Jeff Simon: Really, finding the Oscars host shouldn't be a problem

Two words: Ellen DeGeneres.

She's the answer and always has been. She's been in plain sight all along. In my opinion, she'd solve all the Oscar hosting problems. Of all the Oscar hosts of the past quarter century, DeGeneres' hosting gigs from 2007 and 2014 were my favorites by far.

The way I look at it, the Motion Picture Academy should have tied her up contractually – or some other diabolical showbiz way – the way it once did Johnny Carson and Bob Hope.

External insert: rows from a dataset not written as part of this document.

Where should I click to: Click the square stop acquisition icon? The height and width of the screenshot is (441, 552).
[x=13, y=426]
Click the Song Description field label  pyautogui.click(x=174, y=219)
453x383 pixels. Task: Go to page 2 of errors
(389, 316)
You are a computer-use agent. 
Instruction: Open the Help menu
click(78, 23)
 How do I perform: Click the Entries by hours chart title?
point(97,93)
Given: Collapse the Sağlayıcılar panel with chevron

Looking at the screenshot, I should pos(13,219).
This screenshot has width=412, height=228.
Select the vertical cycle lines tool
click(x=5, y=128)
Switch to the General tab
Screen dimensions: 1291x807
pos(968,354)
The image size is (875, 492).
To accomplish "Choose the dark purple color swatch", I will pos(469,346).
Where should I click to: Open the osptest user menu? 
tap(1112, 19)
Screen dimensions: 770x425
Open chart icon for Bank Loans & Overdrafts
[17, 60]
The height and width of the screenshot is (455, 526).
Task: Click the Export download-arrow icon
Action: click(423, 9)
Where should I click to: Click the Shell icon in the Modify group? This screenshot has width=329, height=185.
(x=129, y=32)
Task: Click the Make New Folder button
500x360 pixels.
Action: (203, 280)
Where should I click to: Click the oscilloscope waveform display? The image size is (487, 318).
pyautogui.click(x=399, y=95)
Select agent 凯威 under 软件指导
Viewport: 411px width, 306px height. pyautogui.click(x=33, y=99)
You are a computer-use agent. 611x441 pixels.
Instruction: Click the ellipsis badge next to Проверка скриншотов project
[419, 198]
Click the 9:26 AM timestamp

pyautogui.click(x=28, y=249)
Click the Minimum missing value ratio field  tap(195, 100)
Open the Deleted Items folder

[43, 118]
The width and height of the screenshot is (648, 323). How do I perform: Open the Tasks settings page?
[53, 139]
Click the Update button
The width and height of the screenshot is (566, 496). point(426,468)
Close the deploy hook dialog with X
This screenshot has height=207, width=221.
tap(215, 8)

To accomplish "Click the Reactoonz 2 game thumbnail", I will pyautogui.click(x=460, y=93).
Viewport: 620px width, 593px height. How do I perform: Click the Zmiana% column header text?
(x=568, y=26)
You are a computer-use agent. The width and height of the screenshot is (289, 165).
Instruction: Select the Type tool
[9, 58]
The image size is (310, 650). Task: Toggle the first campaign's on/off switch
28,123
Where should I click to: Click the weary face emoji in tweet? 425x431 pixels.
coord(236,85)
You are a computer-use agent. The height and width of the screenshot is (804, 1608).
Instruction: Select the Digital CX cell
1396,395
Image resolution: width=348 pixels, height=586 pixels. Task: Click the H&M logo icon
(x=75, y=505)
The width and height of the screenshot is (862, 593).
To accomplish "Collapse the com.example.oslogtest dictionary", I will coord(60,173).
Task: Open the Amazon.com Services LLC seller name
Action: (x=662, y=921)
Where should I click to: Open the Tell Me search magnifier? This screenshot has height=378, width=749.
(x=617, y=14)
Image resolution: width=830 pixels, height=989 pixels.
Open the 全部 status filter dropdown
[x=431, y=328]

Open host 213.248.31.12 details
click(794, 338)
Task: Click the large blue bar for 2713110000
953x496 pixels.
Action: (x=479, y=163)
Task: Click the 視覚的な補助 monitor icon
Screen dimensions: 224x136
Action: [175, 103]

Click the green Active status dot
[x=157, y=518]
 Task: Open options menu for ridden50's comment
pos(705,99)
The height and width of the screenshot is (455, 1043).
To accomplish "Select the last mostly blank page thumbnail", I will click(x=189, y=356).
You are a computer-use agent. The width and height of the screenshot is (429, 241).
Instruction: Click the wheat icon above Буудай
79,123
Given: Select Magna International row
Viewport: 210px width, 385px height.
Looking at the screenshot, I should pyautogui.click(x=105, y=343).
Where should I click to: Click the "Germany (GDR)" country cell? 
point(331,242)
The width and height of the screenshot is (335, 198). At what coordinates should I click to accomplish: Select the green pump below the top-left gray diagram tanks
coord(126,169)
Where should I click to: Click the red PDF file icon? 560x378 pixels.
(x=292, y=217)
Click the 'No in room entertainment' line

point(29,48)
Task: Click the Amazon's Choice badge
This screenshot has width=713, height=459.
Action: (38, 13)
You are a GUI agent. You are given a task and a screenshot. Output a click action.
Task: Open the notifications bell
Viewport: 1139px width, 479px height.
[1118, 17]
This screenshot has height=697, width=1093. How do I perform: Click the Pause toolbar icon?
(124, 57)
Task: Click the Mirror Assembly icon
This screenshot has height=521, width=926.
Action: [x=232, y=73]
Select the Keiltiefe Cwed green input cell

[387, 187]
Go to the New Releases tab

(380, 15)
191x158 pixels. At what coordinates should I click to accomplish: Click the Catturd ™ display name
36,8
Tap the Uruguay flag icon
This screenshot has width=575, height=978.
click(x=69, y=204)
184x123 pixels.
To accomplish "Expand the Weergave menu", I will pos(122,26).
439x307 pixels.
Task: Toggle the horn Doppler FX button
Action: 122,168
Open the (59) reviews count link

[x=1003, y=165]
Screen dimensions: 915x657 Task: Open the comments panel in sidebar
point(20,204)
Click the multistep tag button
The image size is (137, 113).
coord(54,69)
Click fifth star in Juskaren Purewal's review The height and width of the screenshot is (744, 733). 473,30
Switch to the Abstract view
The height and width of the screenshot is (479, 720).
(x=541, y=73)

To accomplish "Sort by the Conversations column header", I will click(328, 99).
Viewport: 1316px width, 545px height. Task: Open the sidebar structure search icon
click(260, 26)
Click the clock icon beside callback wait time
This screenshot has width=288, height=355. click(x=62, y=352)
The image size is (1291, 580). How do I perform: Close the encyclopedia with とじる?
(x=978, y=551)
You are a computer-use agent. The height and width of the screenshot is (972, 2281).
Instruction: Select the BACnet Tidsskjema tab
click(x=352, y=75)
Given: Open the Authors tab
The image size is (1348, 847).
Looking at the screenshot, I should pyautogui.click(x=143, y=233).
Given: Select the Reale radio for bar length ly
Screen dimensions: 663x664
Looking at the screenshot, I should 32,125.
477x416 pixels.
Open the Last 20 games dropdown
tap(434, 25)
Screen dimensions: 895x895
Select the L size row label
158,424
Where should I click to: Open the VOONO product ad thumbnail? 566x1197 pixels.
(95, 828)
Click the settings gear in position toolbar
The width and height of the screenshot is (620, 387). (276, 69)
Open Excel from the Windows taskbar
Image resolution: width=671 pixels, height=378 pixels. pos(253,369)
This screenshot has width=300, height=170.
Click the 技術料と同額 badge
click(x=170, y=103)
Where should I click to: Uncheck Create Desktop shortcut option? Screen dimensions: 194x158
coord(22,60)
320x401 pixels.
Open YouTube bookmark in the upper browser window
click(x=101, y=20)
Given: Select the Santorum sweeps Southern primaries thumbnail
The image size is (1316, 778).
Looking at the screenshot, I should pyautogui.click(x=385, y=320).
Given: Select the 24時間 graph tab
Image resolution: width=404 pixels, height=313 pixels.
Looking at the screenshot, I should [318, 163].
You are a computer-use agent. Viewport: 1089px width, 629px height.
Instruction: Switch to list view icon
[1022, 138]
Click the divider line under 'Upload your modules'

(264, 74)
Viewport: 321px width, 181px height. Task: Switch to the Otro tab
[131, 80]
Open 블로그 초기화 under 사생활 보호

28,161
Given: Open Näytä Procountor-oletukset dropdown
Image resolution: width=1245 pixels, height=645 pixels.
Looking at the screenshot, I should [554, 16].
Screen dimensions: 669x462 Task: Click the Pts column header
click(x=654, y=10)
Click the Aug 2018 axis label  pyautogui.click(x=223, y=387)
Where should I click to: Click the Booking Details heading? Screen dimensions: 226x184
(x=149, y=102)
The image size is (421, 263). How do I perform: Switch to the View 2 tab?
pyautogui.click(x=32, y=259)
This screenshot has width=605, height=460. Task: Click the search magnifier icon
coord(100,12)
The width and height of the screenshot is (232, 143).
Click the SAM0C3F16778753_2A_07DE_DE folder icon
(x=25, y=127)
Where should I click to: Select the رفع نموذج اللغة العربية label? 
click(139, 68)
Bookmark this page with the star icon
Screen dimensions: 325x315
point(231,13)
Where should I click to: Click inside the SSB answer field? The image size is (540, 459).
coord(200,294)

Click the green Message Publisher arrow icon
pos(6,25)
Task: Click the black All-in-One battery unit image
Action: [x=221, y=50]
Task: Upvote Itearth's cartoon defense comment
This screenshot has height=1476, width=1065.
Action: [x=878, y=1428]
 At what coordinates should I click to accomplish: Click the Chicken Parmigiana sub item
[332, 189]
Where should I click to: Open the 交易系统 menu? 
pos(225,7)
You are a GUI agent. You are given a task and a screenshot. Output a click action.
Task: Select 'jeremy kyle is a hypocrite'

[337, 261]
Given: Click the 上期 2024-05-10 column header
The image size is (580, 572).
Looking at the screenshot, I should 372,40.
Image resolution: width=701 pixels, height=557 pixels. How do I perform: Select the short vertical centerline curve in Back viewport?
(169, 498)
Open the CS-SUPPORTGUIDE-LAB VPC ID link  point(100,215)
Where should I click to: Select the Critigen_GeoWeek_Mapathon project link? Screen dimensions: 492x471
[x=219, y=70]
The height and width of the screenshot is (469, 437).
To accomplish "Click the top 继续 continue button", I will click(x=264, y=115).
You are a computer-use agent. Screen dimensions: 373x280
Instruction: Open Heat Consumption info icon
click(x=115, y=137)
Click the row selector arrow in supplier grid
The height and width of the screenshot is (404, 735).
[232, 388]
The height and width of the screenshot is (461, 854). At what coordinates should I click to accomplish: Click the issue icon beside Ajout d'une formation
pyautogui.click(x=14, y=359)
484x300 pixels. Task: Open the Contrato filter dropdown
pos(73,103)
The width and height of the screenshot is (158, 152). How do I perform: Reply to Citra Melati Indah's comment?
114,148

DeGeneres, at best, was that good and that likable – irreverent, but completely respectful and always off-the-wall funny enough to let you know she wasn't recycling the Academy's oldies-but-ultimately-not-so-goodies (Hope, Carson and, in his final gigs, alas Billy Crystal).

I must admit right about here you might want to be careful about my taste in this matter because it's more than a little eccentric. I'm in that extreme American minority that didn't think David Letterman's stint as Oscar host was nearly as bad as he and everyone else thought it was. Letterman's solution to the perennial problem of how to make the show watchable was so radical that it was bound to make Hollywood's most zealously tedious guardians of tradition and big shot showbiz egos uneasy: He simply turned the Academy Awards into a fancy-schmanzy David Letterman show by other means, complete with stupid pet tricks.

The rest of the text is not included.